Snap will be accessible on demand via the web, iPad or Samsung smart televisions, with other devices to follow, including the iPhone. Users with an iPad will be able to download programmes for offline viewing, or send them to a television through Airplay and an Apple TV device. An exclusive partnership with Samsung will make Snap available via an app on their smart televisions, with the Galaxy range of phone and tablet products to follow.
Snap will have access to a comprehensive catalogue of HBO programming, movies from major studios, and children’s programming. It promises to add at least one new movie every day. Customers can choose whether to watch titles in German or the original language. There will be editorially recommended playlists and specials, and a watch list to allow titles to be bookmarked for later viewing, which will be synchronised across all devices.

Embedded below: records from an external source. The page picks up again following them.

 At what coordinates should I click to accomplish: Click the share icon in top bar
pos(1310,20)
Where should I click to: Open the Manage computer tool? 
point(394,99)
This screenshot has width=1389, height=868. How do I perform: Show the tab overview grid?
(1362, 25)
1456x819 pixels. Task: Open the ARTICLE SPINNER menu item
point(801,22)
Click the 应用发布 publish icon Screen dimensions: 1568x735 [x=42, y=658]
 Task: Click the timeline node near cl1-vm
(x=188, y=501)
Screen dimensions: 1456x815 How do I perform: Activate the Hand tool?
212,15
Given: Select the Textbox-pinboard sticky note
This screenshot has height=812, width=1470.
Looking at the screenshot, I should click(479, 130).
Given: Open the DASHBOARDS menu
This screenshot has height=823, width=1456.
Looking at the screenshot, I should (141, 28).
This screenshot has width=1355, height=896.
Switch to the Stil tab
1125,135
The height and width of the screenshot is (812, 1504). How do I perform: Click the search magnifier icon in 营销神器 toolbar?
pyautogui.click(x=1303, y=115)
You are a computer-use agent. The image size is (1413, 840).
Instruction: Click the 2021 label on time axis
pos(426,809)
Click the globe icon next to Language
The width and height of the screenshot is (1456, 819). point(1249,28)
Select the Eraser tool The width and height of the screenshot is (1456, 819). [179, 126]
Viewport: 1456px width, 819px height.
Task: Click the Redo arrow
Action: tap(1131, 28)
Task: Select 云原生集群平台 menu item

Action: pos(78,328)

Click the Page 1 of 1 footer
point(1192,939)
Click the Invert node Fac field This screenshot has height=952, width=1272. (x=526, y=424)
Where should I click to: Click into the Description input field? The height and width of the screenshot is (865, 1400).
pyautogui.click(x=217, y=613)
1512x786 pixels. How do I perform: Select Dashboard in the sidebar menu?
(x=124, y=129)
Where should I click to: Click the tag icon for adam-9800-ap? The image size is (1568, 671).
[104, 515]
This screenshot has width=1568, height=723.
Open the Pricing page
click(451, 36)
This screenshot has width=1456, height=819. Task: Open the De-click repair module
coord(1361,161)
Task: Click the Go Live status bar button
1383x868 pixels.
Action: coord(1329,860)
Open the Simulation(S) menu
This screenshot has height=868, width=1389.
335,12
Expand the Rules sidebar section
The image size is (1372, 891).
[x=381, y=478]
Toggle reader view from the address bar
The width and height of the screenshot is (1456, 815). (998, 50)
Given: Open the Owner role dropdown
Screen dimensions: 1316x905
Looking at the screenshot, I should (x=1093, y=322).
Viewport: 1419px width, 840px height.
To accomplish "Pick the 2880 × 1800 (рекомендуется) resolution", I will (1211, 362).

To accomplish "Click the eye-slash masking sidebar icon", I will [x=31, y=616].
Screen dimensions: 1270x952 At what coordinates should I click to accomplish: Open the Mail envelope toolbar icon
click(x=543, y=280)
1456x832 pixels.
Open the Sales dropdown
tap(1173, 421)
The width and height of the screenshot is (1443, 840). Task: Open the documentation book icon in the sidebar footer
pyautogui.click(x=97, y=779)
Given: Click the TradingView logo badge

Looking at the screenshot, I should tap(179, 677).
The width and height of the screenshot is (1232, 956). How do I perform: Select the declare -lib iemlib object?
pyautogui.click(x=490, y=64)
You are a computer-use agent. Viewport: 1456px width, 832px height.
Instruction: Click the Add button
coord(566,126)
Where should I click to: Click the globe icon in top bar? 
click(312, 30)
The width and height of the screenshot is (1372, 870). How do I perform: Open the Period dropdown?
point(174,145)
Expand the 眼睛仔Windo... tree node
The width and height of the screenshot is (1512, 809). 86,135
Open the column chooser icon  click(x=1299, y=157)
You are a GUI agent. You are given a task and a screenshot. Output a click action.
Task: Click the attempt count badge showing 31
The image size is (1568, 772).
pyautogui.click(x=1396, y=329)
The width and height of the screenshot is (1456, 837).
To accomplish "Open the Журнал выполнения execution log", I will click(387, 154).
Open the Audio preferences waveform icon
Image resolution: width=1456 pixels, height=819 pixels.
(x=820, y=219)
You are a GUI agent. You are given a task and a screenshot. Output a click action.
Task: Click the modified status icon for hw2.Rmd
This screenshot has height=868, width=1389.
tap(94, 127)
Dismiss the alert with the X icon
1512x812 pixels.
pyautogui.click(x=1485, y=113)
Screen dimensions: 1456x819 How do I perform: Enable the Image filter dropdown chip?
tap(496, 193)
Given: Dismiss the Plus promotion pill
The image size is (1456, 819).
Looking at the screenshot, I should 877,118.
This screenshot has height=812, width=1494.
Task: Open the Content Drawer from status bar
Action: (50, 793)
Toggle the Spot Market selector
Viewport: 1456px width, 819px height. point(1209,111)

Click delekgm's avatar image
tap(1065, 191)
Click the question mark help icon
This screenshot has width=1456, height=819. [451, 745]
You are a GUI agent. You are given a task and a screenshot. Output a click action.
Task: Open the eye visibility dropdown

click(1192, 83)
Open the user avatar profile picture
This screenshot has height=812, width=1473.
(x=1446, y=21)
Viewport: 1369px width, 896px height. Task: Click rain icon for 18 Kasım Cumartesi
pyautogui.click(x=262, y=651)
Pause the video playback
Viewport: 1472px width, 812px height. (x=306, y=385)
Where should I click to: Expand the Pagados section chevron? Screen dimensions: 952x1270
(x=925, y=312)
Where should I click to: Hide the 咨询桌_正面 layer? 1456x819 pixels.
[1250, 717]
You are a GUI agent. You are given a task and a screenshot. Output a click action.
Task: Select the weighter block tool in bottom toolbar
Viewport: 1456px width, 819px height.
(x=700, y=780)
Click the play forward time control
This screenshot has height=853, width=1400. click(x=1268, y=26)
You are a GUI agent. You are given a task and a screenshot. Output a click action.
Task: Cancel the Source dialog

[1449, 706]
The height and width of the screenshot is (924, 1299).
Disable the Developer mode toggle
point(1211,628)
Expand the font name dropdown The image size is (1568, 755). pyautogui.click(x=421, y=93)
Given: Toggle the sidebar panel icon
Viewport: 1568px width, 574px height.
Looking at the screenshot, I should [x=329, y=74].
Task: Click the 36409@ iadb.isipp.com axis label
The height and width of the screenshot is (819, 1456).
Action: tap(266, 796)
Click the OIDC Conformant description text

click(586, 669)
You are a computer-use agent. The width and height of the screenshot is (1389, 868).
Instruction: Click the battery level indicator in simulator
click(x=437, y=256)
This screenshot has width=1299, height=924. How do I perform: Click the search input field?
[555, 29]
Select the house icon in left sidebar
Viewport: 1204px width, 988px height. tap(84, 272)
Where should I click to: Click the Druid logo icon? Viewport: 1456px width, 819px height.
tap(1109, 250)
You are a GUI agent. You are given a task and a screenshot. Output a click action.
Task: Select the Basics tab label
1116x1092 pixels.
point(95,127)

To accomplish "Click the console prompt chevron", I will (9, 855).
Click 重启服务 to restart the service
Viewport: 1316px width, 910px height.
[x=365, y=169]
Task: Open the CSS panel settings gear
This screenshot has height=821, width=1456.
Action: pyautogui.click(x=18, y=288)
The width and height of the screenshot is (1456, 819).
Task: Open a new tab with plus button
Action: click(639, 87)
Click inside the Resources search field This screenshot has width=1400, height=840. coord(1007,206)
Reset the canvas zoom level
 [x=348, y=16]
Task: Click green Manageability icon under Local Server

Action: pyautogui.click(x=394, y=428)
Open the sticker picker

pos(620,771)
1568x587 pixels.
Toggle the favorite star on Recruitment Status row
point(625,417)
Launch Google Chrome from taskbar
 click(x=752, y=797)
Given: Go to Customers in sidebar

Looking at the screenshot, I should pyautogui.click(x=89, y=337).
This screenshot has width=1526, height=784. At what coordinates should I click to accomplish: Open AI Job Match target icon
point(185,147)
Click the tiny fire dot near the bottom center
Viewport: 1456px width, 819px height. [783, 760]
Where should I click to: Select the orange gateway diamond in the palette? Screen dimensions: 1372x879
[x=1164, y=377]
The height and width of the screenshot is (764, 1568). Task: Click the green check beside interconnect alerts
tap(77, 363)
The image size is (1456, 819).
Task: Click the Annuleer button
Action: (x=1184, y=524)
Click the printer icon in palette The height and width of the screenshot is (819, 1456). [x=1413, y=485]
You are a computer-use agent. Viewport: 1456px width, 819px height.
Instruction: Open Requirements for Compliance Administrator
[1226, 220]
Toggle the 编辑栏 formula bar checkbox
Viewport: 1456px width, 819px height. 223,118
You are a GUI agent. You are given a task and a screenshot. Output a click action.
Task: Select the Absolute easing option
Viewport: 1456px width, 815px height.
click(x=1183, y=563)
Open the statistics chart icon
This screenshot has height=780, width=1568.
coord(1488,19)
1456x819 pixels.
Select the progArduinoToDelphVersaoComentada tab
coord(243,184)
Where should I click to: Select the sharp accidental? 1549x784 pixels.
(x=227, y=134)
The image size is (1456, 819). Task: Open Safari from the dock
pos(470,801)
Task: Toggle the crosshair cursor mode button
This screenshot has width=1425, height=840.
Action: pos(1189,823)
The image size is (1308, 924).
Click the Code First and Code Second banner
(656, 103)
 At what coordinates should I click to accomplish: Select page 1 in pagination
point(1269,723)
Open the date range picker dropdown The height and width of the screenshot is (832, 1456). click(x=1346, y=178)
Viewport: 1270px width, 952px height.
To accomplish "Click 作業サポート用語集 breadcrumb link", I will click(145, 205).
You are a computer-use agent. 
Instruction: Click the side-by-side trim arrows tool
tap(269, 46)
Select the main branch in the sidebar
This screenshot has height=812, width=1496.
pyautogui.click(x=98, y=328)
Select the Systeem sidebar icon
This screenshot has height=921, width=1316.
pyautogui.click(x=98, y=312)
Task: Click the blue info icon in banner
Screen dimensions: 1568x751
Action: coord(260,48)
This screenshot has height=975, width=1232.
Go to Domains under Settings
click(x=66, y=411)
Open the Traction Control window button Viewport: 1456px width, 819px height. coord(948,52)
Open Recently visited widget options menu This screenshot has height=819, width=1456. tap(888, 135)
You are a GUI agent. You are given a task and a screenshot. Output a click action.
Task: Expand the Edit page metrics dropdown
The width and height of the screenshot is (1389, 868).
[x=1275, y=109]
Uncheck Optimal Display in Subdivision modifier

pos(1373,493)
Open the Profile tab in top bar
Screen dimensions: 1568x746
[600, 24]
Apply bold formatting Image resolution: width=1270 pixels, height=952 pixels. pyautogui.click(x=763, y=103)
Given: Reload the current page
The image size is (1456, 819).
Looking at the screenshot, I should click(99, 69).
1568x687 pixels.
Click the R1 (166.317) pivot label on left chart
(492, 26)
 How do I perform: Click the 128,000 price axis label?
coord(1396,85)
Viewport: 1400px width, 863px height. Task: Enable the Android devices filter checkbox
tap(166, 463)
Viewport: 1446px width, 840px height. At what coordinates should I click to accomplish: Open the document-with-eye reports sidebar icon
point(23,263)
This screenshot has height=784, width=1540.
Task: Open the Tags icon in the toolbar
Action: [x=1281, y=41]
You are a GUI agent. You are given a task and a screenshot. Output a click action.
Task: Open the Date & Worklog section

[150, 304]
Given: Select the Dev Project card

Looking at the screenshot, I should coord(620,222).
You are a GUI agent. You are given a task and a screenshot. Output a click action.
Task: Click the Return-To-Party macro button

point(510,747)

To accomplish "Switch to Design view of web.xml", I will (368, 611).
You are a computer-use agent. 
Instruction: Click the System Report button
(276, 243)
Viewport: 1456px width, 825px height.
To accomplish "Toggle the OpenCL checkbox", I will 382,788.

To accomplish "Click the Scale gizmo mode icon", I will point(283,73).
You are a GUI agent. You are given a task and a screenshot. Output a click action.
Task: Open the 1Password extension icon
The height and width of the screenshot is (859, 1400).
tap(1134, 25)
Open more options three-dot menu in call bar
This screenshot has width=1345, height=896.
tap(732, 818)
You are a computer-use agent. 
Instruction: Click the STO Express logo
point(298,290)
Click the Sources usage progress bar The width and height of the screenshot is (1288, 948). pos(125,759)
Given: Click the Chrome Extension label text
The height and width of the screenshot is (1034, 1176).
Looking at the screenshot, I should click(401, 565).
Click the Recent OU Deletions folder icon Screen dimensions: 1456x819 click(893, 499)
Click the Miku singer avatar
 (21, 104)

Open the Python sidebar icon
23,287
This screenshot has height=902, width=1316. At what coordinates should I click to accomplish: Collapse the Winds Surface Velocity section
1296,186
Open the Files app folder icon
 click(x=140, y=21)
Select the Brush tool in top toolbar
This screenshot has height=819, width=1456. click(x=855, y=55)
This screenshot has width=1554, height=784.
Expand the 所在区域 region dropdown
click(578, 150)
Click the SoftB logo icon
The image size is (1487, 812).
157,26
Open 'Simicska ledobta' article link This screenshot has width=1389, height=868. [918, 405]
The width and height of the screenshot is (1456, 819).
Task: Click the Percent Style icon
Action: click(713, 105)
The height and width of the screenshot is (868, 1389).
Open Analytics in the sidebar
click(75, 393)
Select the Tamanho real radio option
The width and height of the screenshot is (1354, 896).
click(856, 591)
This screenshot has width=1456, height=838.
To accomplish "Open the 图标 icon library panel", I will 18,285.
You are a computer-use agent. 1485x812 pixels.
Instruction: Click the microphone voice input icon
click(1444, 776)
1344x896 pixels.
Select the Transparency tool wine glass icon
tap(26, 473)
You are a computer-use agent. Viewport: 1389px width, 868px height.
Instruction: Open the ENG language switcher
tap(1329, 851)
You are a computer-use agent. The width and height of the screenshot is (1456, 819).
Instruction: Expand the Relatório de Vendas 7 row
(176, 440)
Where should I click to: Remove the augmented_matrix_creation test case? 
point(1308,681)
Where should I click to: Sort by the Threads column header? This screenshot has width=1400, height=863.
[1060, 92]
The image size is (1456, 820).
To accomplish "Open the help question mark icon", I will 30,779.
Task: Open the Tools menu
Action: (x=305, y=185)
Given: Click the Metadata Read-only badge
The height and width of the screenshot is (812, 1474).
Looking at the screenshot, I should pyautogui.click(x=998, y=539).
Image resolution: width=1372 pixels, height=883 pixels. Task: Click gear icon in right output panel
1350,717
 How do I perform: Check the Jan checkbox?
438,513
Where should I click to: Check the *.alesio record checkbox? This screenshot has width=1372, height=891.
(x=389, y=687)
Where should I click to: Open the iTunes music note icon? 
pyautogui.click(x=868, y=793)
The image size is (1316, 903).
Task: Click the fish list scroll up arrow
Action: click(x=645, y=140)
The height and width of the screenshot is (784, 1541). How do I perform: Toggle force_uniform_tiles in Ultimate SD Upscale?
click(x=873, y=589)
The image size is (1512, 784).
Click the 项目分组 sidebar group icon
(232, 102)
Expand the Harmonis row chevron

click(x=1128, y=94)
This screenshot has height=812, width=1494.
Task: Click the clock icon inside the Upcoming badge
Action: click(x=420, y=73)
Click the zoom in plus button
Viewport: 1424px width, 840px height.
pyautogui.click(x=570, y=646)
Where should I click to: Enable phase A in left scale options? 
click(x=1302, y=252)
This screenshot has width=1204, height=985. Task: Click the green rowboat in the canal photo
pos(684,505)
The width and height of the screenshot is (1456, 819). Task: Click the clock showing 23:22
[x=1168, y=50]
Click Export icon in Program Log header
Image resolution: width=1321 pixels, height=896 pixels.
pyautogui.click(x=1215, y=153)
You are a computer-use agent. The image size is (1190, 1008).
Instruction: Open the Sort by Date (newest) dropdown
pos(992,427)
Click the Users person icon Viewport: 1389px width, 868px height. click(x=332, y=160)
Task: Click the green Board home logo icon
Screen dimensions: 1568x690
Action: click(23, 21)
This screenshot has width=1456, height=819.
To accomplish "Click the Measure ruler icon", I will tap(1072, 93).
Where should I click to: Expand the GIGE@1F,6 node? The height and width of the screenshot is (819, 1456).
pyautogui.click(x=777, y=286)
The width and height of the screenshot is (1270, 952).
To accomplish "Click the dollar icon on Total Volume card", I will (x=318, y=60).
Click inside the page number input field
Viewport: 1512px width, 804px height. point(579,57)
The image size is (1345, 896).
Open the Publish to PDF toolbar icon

The service will be free to anyone that registers until the end of the respective month. After that it will be €9.90 a month with only a monthly commitment, or €4.90 a month for Sky customers.
“Sky pioneered the concept of a content rich, live and on demand entertainment service with Sky Go, and as a result today Sky is the largest OTT pay-TV service in Germany and Austria,” said Brian Sullivan, the chief executive of Sky Deutschland and a former executive at Sky in the United Kingdom. “Snap will bring Sky’s extensive editorial experience, outstanding programming quality and comprehensive partnerships with the world’s leading providers — such as HBO, Warner, Fox, Paramount and Disney — to a whole new audience.”
Snap will compete with services like LoveFilm and Watch Ever, both of which currently offer support for more viewing devices, although Sky has a strong hold on the latest movie releases. Snap is also a pre-emptive strike against international expansion by Netflix.
Snap is similar in some ways to Now TV from Sky in the United Kingdom. That launched initially with movies and entertainment programmes, adding access to premium sports. With the chief executive of Sky Deutschland offering “more to come in 2014” the addition of premium sport including Bundesliga football coverage could be on the cards if the company follows the playbook of its British counterpart.
In the United Kingdom Sky also offers a branded Roku box for Now TV for only £9.99, including postage and packing. Something similar could be planned for the German market. News Corp and Sky both made a strategic investment in Roku.
Sky Deutschland is the leading pay TV company in Germany and Austria with over 3.5 million direct subscribers. With 41.7 million television households in Germany and Austria, pay-television penetration is relatively low at 18.6%.